[Collected data]
◆ ◆ ◆

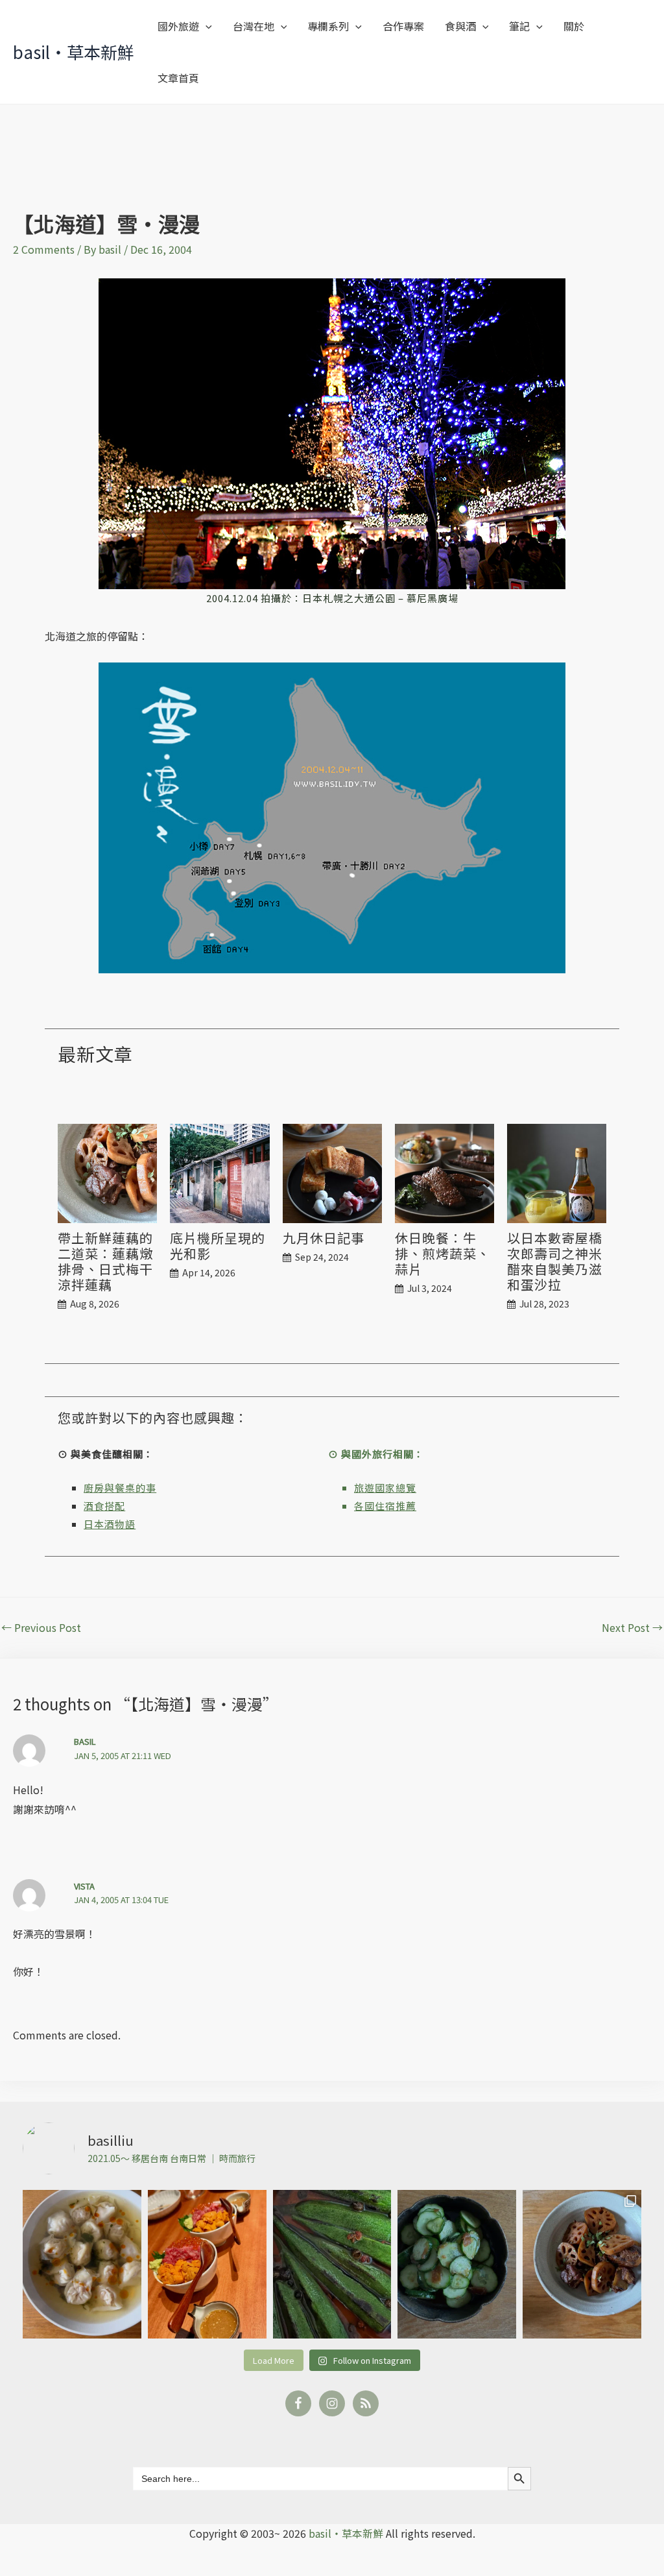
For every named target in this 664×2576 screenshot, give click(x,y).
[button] (205, 26)
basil (85, 1741)
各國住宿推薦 (385, 1506)
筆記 (519, 26)
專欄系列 (328, 26)
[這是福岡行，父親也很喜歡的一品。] (207, 2264)
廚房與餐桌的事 (120, 1487)
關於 (573, 26)
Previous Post (41, 1627)
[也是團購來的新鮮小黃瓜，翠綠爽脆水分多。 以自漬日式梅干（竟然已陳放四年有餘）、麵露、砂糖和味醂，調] (456, 2264)
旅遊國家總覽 (385, 1487)
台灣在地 (253, 26)
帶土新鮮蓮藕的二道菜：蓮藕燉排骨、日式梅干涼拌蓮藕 (105, 1261)
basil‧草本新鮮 (73, 52)
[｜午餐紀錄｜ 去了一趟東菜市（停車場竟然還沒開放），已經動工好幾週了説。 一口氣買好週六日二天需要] (82, 2264)
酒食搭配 (104, 1506)
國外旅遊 (178, 26)
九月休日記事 (323, 1238)
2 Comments (44, 249)
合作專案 (403, 26)
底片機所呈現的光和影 (217, 1245)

◆ ◆ ◆

### WHAT IS BEING ASKED
From the line containing "專欄系列 (328, 26)" to the final line of the entries, print every line exactly and nothing else.

### TASK OUTPUT
專欄系列 (328, 26)
[這是福岡行，父親也很喜歡的一品。] (207, 2264)
廚房與餐桌的事 (120, 1487)
關於 (573, 26)
Previous Post (41, 1627)
[也是團購來的新鮮小黃瓜，翠綠爽脆水分多。 以自漬日式梅干（竟然已陳放四年有餘）、麵露、砂糖和味醂，調] (456, 2264)
旅遊國家總覽 (385, 1487)
台灣在地 (253, 26)
帶土新鮮蓮藕的二道菜：蓮藕燉排骨、日式梅干涼拌蓮藕 (105, 1261)
basil‧草本新鮮 (73, 52)
[｜午餐紀錄｜ 去了一趟東菜市（停車場竟然還沒開放），已經動工好幾週了説。 一口氣買好週六日二天需要] (82, 2264)
酒食搭配 (104, 1506)
國外旅遊 (178, 26)
九月休日記事 (323, 1238)
2 Comments (44, 249)
合作專案 (403, 26)
底片機所呈現的光和影 (217, 1245)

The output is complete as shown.